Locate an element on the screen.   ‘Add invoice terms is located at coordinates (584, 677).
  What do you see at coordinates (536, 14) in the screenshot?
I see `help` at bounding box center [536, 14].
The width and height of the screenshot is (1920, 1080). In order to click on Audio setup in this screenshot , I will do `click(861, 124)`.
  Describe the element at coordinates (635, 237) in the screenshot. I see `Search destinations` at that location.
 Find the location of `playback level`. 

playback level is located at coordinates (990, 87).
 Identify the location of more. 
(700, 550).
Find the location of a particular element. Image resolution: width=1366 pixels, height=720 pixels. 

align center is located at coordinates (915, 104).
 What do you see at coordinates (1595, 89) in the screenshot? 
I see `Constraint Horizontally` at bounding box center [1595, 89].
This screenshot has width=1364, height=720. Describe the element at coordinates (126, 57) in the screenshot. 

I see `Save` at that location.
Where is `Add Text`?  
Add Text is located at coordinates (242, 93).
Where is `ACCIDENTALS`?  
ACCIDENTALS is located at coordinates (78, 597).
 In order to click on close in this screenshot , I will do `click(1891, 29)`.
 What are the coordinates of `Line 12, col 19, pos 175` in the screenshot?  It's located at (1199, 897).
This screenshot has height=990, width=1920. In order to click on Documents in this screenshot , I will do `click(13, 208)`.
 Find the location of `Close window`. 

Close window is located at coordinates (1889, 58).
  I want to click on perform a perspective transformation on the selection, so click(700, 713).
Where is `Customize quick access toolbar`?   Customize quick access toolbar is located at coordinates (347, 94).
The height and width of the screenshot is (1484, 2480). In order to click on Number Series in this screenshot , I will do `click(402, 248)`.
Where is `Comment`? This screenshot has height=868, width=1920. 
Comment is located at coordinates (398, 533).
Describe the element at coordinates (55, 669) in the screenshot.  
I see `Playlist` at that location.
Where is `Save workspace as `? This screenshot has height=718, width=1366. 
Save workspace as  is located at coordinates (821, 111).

#####

> [WHAT YOU SHOULD DO]: Rewrite all of the data above, changing every "Where is" to "Where can I find" and leaving everything else as it is.

> [RESPONSE BELOW]:
Locate an element on the screen.   ‘Add invoice terms is located at coordinates (584, 677).
  What do you see at coordinates (536, 14) in the screenshot?
I see `help` at bounding box center [536, 14].
The width and height of the screenshot is (1920, 1080). In order to click on Audio setup in this screenshot , I will do `click(861, 124)`.
  Describe the element at coordinates (635, 237) in the screenshot. I see `Search destinations` at that location.
 Find the location of `playback level`. 

playback level is located at coordinates (990, 87).
 Identify the location of more. 
(700, 550).
Find the location of a particular element. Image resolution: width=1366 pixels, height=720 pixels. 

align center is located at coordinates (915, 104).
 What do you see at coordinates (1595, 89) in the screenshot? 
I see `Constraint Horizontally` at bounding box center [1595, 89].
This screenshot has width=1364, height=720. Describe the element at coordinates (126, 57) in the screenshot. 

I see `Save` at that location.
Where can I find `Add Text`?  
Add Text is located at coordinates (242, 93).
Where can I find `ACCIDENTALS`?  
ACCIDENTALS is located at coordinates (78, 597).
 In order to click on close in this screenshot , I will do `click(1891, 29)`.
 What are the coordinates of `Line 12, col 19, pos 175` in the screenshot?  It's located at (1199, 897).
This screenshot has height=990, width=1920. In order to click on Documents in this screenshot , I will do `click(13, 208)`.
 Find the location of `Close window`. 

Close window is located at coordinates (1889, 58).
  I want to click on perform a perspective transformation on the selection, so click(700, 713).
Where can I find `Customize quick access toolbar`?   Customize quick access toolbar is located at coordinates (347, 94).
The height and width of the screenshot is (1484, 2480). In order to click on Number Series in this screenshot , I will do `click(402, 248)`.
Where can I find `Comment`? This screenshot has height=868, width=1920. 
Comment is located at coordinates (398, 533).
Describe the element at coordinates (55, 669) in the screenshot.  
I see `Playlist` at that location.
Where can I find `Save workspace as `? This screenshot has height=718, width=1366. 
Save workspace as  is located at coordinates (821, 111).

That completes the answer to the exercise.